### Stated goal
Can you put this listing into a Markdown table with the columns Num and Content, one row per line with its number, skipping blank lines and leaving the pictures out?

### Given data
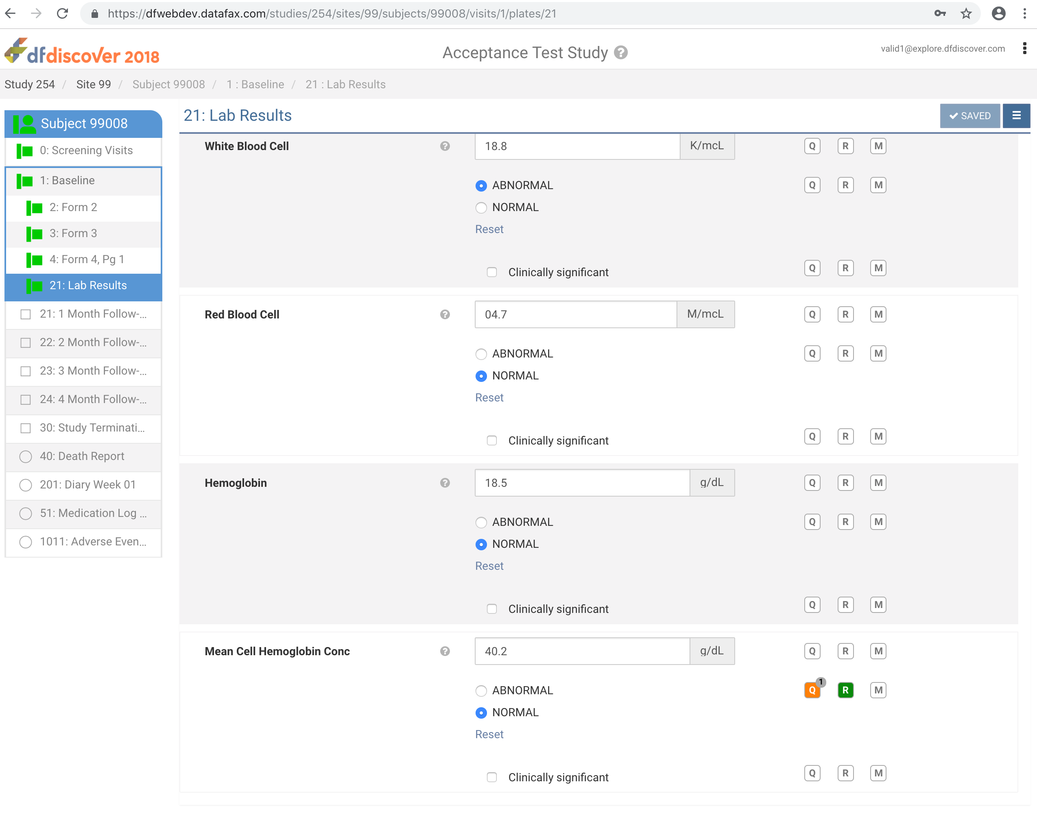
Task: Open help icon beside Acceptance Test Study title
Action: coord(621,52)
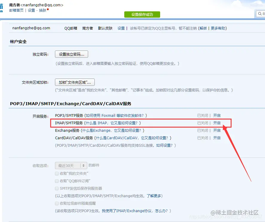Select the 南方者 tab
This screenshot has height=222, width=265.
coord(88,28)
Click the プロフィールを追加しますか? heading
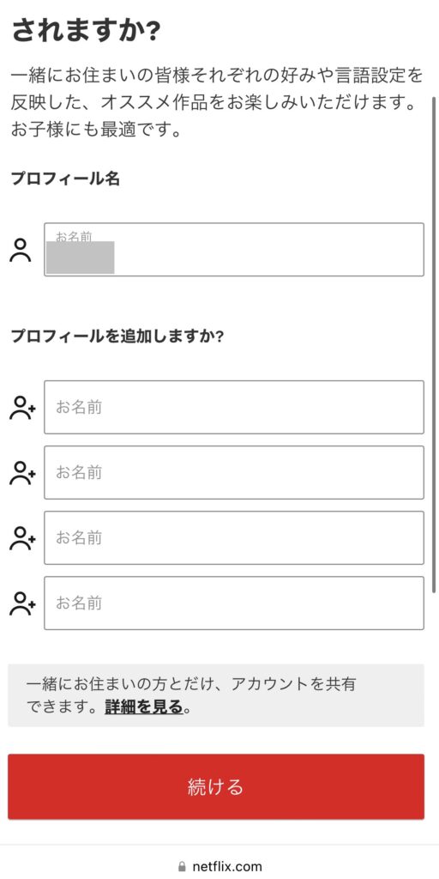The width and height of the screenshot is (439, 879). (x=117, y=336)
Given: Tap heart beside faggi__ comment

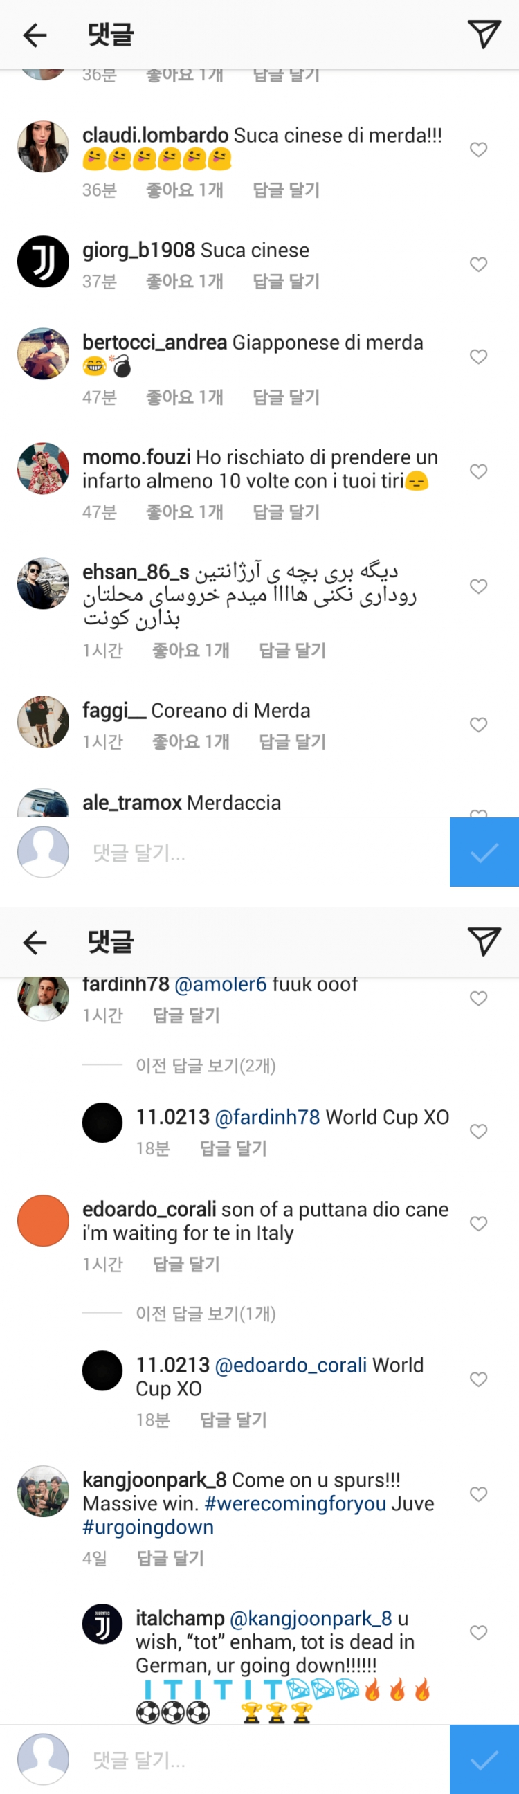Looking at the screenshot, I should (478, 725).
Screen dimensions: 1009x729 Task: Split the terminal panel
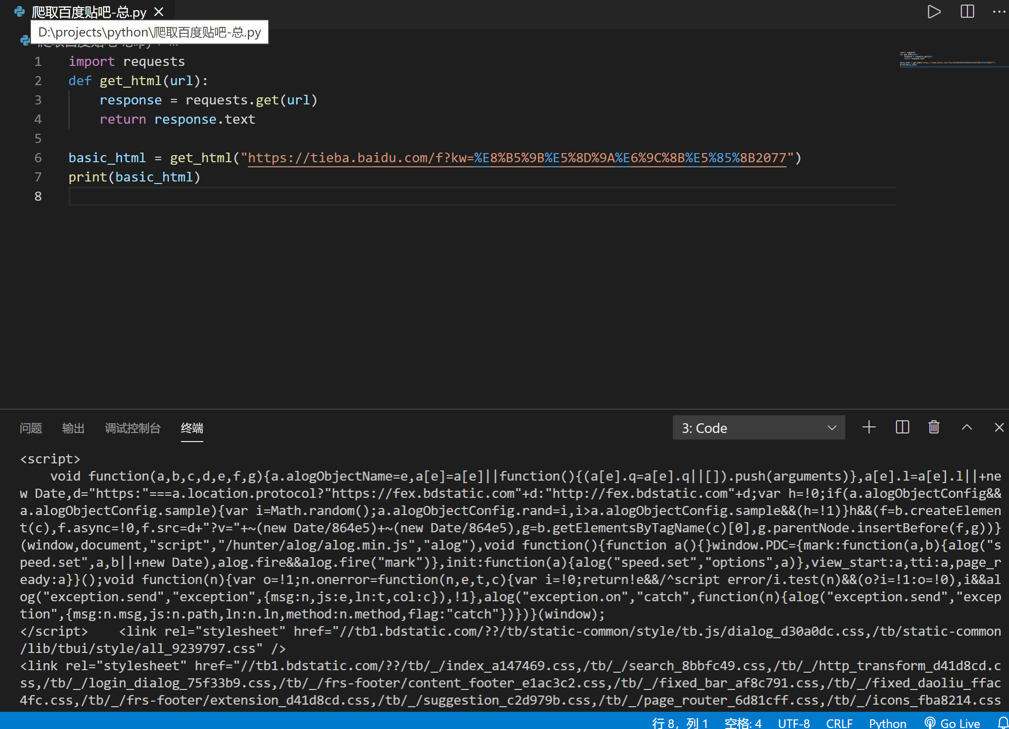tap(902, 427)
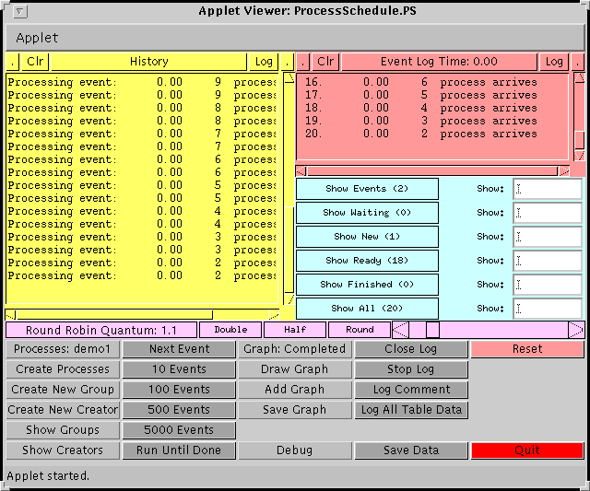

### Answer in full
| Num | Content |
|---|---|
| 1 | Task: Open help icon beside Acceptance Test Study title |
| 2 | Action: coord(621,52) |
| 3 | Select the 南方者 tab |
| 4 | This screenshot has height=222, width=265. |
| 5 | coord(88,28) |
| 6 | Click the プロフィールを追加しますか? heading |
| 7 | The width and height of the screenshot is (439, 879). (x=117, y=336) |
| 8 | Given: Tap heart beside faggi__ comment |
| 9 | Looking at the screenshot, I should (478, 725). |
| 10 | Screen dimensions: 1009x729 Task: Split the terminal panel |
| 11 | tap(902, 427) |